Les universités américaines, consacrées comme les sanctuaires inviolables de la liberté d’expression, sont sommées d’enseigner la doxa officielle.
La France n’est pas à l’abri des vents mauvais : les campus sont régulièrement le cadre de procès en excommunication, de modernes Torquemada prétendant décider qui peut parler. La disputatio universitaire a été chassée par l’anathème.
Pis, des attaques se font entendre contre les intellectuels, la rationalité et l’utilité de la connaissance scientifique. C’est tout l’héritage des Lumières qui est contesté par des mouvements politiques qui reprennent les exécrations de Joseph de Maistre contre la raison autonome. Nous devons défendre la liberté académique contre les anti-Lumières de gauche et de droite.
Avec Olivier Beaud et d’autres, je souscris à la définition de la liberté académique par Robert Post : « la liberté de poursuivre sa recherche professionnelle à l’intérieur d’une matrice de normes de la discipline définie et appliquée par ceux qui sont compétents pour comprendre et appliquer de telles normes ». Pascal Engel ajoute que la liberté académique est fondée sur le savoir universitaire, lequel est à lui-même sa propre fin ; elle n’est pas simplement la liberté d’opinion, car elle oblige le savant à acquérir des compétences au service de la vérité.
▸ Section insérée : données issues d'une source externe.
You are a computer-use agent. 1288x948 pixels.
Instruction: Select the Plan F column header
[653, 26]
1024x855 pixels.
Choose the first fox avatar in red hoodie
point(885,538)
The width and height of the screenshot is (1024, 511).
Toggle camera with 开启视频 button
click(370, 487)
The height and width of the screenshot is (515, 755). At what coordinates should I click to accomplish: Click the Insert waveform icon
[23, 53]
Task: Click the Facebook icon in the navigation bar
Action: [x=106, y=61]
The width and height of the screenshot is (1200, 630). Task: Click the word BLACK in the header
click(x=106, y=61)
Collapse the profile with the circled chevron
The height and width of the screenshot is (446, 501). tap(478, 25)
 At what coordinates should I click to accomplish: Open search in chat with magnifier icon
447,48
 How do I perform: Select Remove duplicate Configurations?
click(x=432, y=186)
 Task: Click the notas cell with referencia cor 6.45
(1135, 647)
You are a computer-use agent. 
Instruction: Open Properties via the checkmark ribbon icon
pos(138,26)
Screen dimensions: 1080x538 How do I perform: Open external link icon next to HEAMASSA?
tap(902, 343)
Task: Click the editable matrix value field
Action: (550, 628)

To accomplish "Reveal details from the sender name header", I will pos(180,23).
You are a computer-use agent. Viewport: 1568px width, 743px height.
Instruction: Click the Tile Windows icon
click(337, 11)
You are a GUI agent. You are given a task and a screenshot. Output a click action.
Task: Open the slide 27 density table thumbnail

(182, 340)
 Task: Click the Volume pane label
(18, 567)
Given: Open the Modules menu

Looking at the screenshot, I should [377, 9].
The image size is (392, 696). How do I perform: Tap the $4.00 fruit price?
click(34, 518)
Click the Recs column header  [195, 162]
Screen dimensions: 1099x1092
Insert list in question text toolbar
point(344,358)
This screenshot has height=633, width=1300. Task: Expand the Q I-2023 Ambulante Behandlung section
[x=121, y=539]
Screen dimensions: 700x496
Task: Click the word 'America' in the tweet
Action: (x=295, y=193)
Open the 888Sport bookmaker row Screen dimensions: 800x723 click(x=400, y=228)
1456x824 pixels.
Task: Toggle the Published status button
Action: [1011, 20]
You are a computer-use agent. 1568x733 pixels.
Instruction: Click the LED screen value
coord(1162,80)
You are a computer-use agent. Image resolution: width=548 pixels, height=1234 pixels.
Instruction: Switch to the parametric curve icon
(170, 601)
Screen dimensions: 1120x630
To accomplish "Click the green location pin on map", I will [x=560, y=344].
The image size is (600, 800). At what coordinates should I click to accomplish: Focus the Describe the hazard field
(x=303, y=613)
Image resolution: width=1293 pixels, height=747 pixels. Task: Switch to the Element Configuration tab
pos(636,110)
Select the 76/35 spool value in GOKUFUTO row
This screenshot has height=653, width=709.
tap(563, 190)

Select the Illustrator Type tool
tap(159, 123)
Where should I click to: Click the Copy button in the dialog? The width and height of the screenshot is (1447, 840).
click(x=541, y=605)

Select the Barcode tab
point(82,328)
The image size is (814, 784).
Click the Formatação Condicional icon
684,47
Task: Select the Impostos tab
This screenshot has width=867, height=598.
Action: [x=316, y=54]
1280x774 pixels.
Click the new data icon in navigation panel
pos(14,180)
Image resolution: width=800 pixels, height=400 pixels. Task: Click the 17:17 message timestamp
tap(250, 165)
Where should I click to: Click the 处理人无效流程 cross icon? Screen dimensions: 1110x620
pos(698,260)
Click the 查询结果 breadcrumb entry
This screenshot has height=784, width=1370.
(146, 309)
La liberté académique est donc plus une liberté de l’institution qu’une liberté individuelle. Pour la défendre, il faut garantir l’autonomie scientifique des universités et la gestion collégiale des disciplines. L’enseignant doit être préservé localement de toute pression extérieure, et les spécificités de sa pratique scientifique doivent être reconnues nationalement par des organismes défendant l’intégrité scientifique.
Monsieur le ministre, il est essentiel de lancer une réflexion globale sur ces sujets et de s’interroger sur les conditions d’une collaboration efficace entre le Hcéres, le Conseil national des universités et le Comité national de la recherche scientifique.